◆ Brief
Repeat the records word for word, beginning at the very first line and ending after the line that contains "row-label-text: 主要欄位說明 is". Leave the pictures out of your answer.
—————
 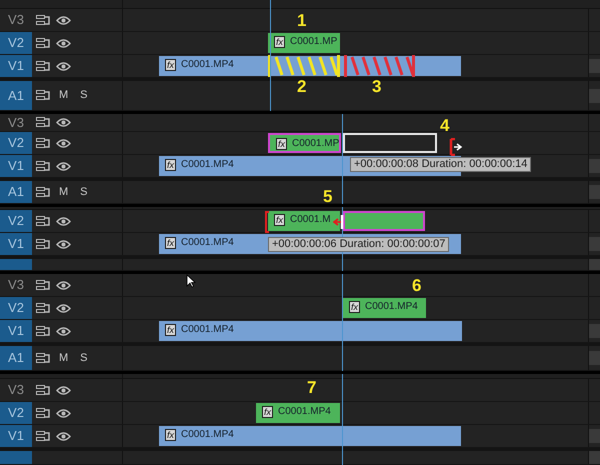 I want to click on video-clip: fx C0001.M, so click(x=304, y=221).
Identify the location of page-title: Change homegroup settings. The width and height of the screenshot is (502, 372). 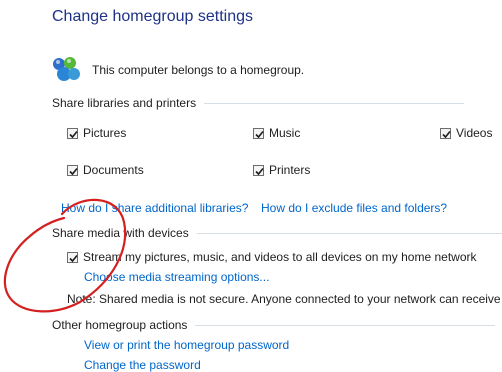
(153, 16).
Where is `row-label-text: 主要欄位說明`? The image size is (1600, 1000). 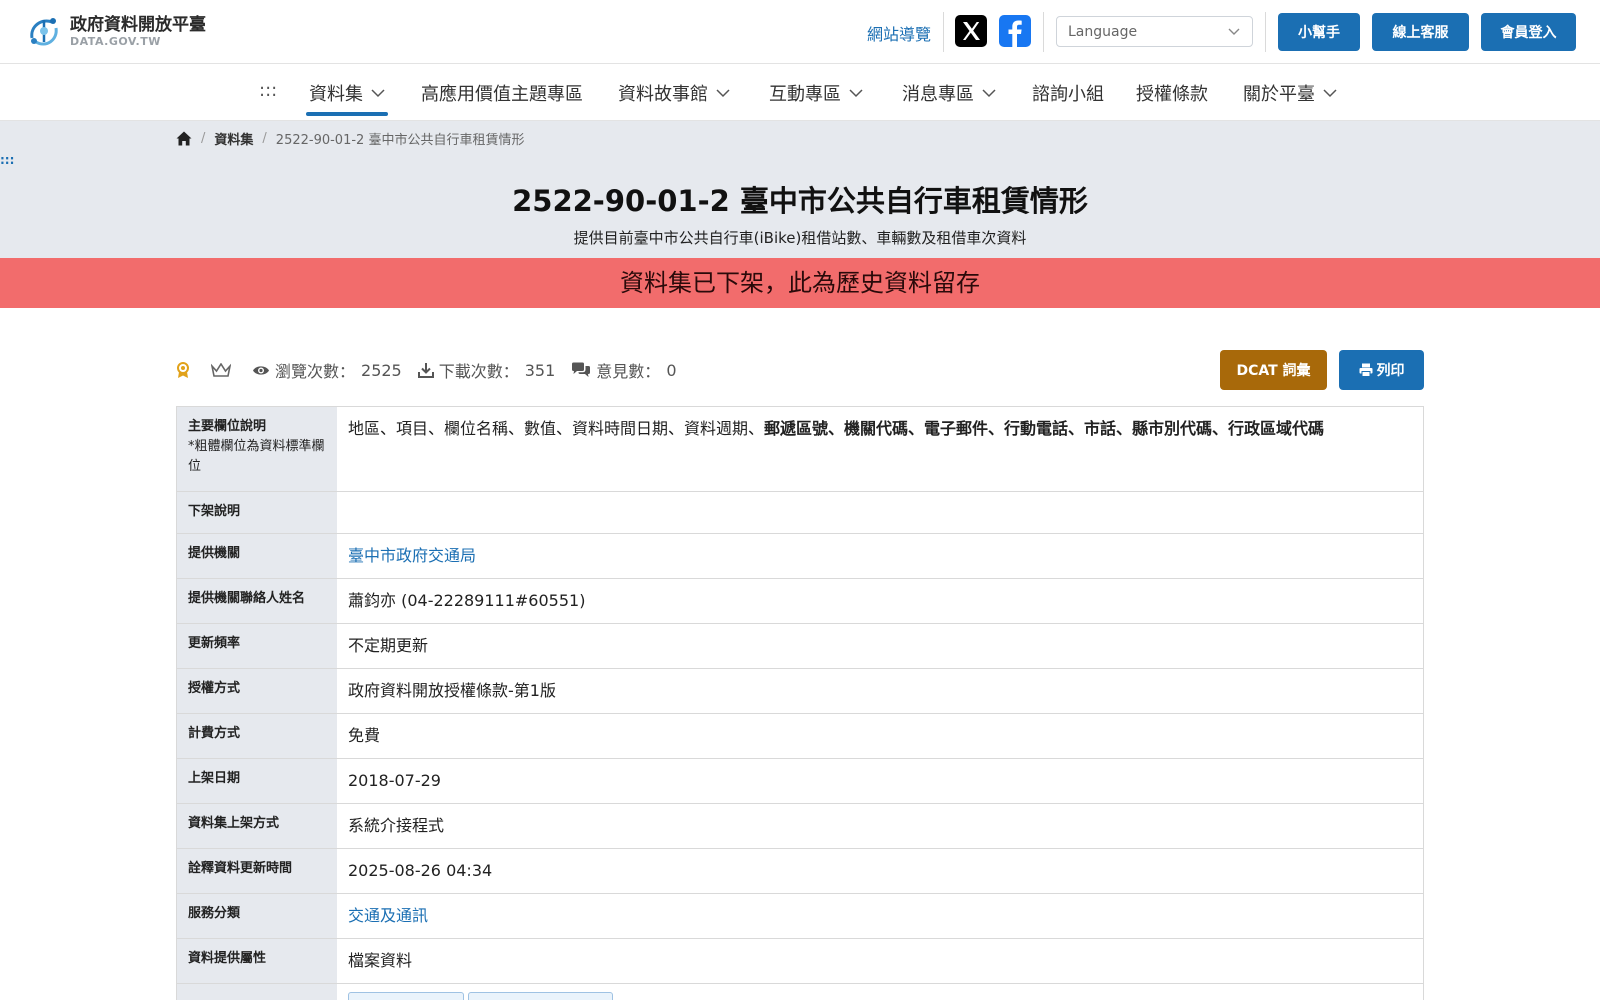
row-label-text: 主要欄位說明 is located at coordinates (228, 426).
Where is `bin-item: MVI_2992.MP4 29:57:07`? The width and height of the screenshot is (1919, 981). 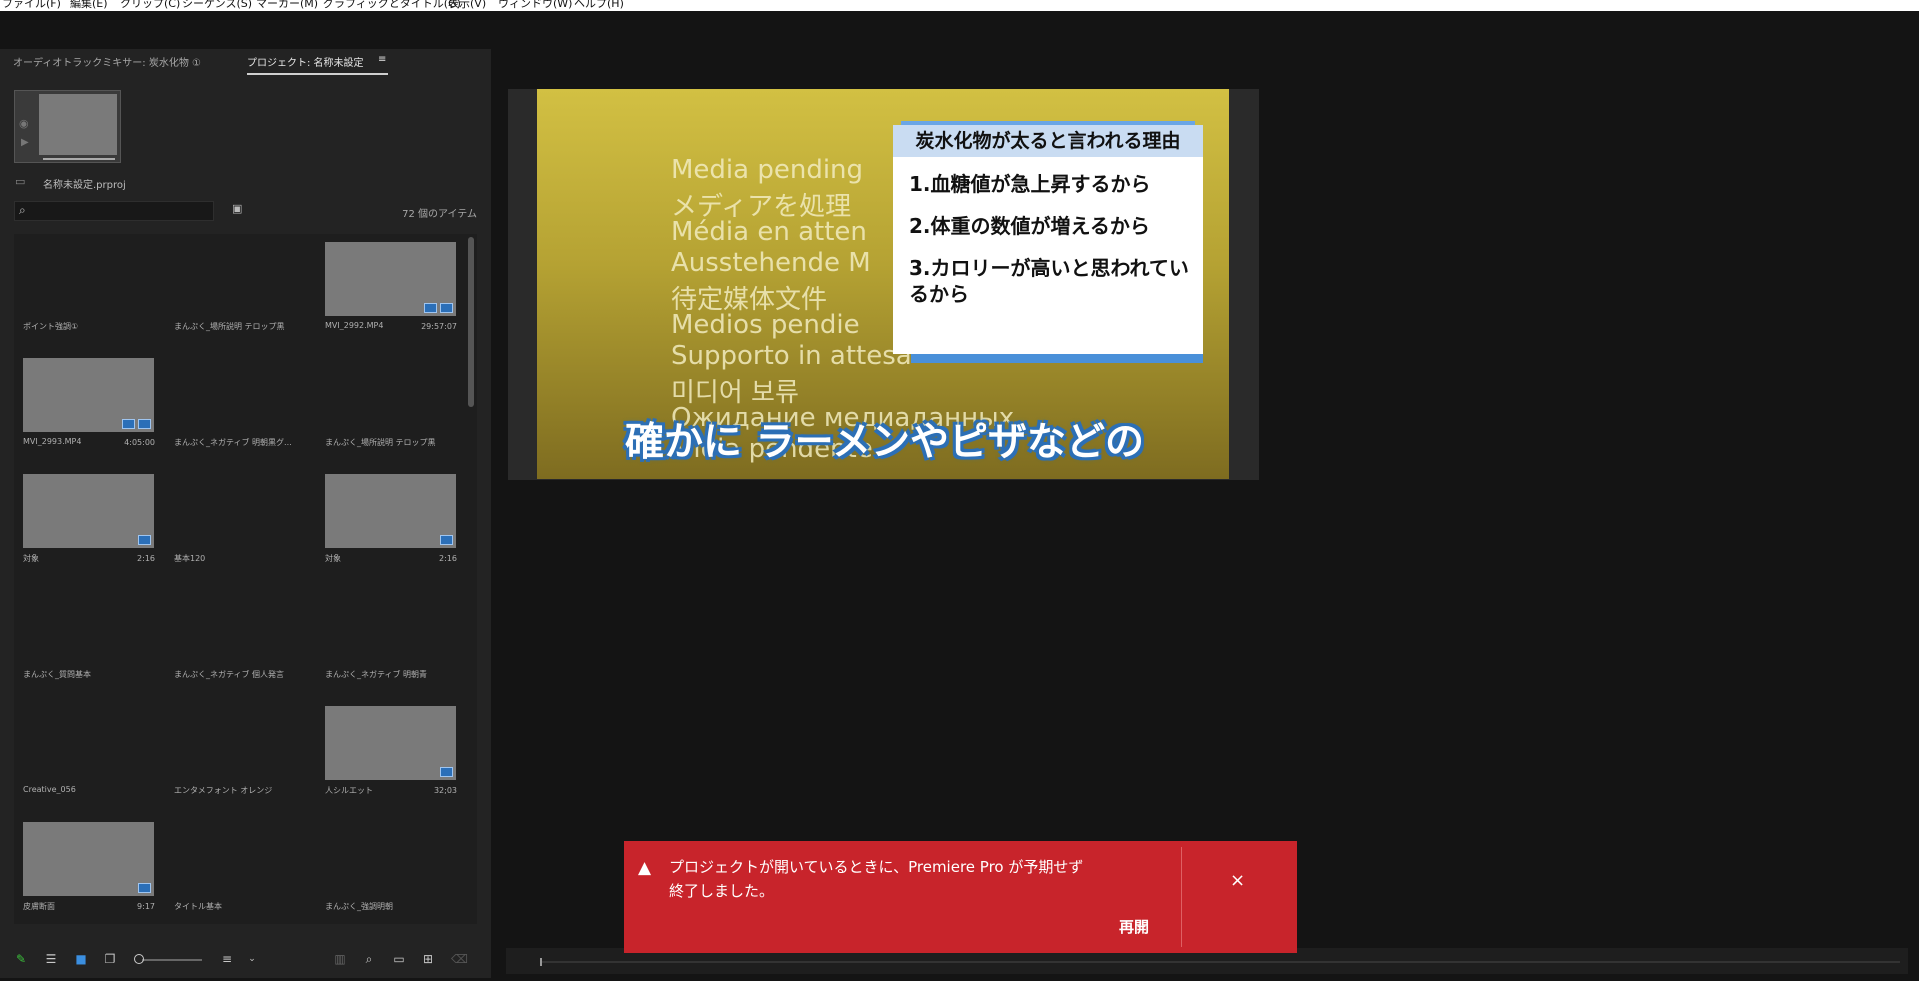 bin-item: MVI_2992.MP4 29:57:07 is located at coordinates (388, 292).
—————
◆ Answer for this exercise
  I want to click on video-clip: fx C0001.M, so click(x=304, y=221).
Identify the location of page-title: Change homegroup settings. The width and height of the screenshot is (502, 372). 
(153, 16).
Where is `row-label-text: 主要欄位說明`? The image size is (1600, 1000). 
row-label-text: 主要欄位說明 is located at coordinates (228, 426).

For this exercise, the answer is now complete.